*What is expected*. Line count for "will": tally the lines of the records below that contain it, and give only that number.

Pixel coordinate grounding data:
- - - - - - -
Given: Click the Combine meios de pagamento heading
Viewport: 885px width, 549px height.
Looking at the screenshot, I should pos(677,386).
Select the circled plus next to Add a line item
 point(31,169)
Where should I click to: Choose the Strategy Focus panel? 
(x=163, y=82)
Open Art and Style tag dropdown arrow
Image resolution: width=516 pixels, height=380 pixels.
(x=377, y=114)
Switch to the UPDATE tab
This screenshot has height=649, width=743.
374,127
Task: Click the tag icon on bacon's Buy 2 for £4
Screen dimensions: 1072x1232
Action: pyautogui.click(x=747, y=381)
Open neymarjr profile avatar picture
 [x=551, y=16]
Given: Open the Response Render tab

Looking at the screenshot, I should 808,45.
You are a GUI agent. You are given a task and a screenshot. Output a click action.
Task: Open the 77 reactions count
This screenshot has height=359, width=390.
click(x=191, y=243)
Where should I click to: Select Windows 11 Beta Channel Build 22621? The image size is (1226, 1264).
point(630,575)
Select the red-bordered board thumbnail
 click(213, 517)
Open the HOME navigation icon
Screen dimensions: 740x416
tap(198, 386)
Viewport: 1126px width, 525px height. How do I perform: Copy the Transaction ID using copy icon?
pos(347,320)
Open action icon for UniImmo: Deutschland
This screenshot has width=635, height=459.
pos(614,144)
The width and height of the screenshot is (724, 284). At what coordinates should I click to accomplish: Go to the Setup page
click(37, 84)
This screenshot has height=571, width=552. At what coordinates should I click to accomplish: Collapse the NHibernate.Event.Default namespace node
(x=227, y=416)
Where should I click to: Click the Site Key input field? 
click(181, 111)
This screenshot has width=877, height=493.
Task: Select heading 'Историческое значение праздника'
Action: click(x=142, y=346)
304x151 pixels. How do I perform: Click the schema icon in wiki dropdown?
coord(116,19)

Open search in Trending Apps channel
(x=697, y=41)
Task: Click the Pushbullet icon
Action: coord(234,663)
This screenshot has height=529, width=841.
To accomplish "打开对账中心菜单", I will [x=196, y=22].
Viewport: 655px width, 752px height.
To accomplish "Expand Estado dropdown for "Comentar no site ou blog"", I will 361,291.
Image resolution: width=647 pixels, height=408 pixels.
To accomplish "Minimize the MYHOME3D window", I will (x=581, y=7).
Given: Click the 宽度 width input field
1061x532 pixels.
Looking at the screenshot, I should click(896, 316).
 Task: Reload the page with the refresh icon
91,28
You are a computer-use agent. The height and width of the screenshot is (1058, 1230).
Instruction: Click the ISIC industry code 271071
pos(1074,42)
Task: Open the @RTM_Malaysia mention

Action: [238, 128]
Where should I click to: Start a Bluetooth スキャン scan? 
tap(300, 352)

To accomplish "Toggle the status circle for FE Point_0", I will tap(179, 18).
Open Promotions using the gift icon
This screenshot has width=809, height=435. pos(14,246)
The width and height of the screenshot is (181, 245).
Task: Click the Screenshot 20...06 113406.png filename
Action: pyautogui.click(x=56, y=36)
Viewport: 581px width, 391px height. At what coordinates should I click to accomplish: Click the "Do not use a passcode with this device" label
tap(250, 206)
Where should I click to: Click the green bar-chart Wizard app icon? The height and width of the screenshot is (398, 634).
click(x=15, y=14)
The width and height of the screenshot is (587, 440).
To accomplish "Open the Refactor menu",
- - - - - - -
*Solution to this problem*. 4